Annabeth went to join her brethren from the Athena cabin, who had set up a command tent and were directing operations. A gray banner with an owl fluttered outside the tent. Our security chief, Argus, stood guard at the door. Aphrodite’s children were running around straightening everybody’s armor and offering to comb the tangles out of our horsehair plumes. Even Dionysus’s kids had found something to do. The god himself was still nowhere to be seen, but his two blond twin sons were running around providing all the sweaty warriors with water bottles and juice boxes.
It looked like a pretty good setup, but Chiron muttered next to me. “It isn’t enough.”

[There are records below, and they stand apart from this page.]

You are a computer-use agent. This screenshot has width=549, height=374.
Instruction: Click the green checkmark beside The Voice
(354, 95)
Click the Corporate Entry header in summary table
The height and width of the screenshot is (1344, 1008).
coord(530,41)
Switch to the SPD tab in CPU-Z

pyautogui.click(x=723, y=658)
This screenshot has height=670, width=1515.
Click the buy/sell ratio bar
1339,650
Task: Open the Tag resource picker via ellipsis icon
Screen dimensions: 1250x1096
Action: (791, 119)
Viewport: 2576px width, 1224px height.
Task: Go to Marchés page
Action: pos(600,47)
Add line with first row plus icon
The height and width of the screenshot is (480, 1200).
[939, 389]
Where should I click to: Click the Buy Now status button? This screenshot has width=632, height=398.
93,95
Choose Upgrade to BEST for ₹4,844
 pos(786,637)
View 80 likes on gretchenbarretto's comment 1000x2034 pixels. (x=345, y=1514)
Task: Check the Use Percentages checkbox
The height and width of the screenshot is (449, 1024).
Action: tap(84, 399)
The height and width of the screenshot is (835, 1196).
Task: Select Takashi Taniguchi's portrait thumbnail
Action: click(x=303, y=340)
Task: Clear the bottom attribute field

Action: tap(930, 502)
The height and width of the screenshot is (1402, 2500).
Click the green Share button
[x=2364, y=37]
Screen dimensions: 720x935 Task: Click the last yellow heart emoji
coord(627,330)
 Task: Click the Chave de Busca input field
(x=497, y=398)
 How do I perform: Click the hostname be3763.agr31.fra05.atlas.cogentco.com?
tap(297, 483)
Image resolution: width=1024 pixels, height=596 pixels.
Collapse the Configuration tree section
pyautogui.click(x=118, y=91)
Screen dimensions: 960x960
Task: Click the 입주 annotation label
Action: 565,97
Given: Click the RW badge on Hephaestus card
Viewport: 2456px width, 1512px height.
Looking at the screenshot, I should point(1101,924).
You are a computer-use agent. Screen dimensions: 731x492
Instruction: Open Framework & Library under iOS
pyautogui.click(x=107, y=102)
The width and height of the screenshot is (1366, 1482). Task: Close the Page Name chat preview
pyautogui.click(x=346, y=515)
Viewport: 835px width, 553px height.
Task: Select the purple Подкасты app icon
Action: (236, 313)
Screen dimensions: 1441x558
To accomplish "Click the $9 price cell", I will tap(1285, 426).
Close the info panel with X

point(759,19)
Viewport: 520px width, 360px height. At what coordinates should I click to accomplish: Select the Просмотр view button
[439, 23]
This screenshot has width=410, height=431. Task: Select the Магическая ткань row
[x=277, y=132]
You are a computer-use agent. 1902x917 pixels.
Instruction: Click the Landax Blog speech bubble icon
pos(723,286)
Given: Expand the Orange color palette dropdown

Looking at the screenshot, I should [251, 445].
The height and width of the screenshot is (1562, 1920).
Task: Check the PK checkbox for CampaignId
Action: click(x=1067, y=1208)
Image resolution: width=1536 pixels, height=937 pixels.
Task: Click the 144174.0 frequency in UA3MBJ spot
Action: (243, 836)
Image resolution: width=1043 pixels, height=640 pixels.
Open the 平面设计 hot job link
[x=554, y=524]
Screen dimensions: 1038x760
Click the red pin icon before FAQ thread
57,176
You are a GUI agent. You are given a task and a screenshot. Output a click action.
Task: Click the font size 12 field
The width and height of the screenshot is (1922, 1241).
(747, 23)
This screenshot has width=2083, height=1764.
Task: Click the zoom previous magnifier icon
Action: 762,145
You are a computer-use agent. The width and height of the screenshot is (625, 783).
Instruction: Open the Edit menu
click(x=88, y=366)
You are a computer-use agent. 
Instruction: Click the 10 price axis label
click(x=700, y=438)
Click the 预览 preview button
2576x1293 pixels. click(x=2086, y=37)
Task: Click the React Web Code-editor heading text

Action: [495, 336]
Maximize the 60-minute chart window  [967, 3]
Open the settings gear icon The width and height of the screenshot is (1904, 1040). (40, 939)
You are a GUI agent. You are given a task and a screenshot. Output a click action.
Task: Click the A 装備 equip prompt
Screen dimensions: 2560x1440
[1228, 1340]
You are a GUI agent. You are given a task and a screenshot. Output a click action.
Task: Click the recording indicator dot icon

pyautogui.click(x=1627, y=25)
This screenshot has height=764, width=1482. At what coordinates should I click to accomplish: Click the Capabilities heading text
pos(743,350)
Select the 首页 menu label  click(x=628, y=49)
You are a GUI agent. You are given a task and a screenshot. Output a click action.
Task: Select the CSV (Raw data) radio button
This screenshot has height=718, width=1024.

I thought about what I’d seen in the Labyrinth, all the monsters in Antaeus’s stadium, and the power of Kronos I’d felt of Mt. Tam. My heart sank. Chiron was right, but it was all we could muster. For once I wished Dionysus was here, but even if he had been, I didn’t know if he could do anything. When it came to war, gods were forbidden to interfere directly. Apparently, the Titans didn’t believe in restrictions like that.
Over at the edge of the clearing, Grover was talking to Juniper. She held his hands while he told her our story. Green tears formed in her eyes as he delivered the news about Pan.
Tyson helped the Hephaestus kids prepare the defenses. He picked up boulders and piled them next to the catapults for firing.
“Stay with me, Percy,” Chiron said. “When the fighting begins, I want you to wait until we know what we’re dealing with. You must go where we most need reinforcements.”
“I saw Kronos,” I said, still stunned by the fact. “I looked straight into his eyes. It was Luke…but it wasn’t.”
Chiron ran his fingers along his bowstring. “He had golden eyes, I would guess. And in his presence, time seemed to turn to liquid.”
I nodded. “How could he take over a mortal body?”
“I do not know, Percy. Gods have assumed the shapes of mortals for ages, but to actually become one…to merge the divine form with the mortal. I don’t know how this could be done without Luke’s form turning into ashes.”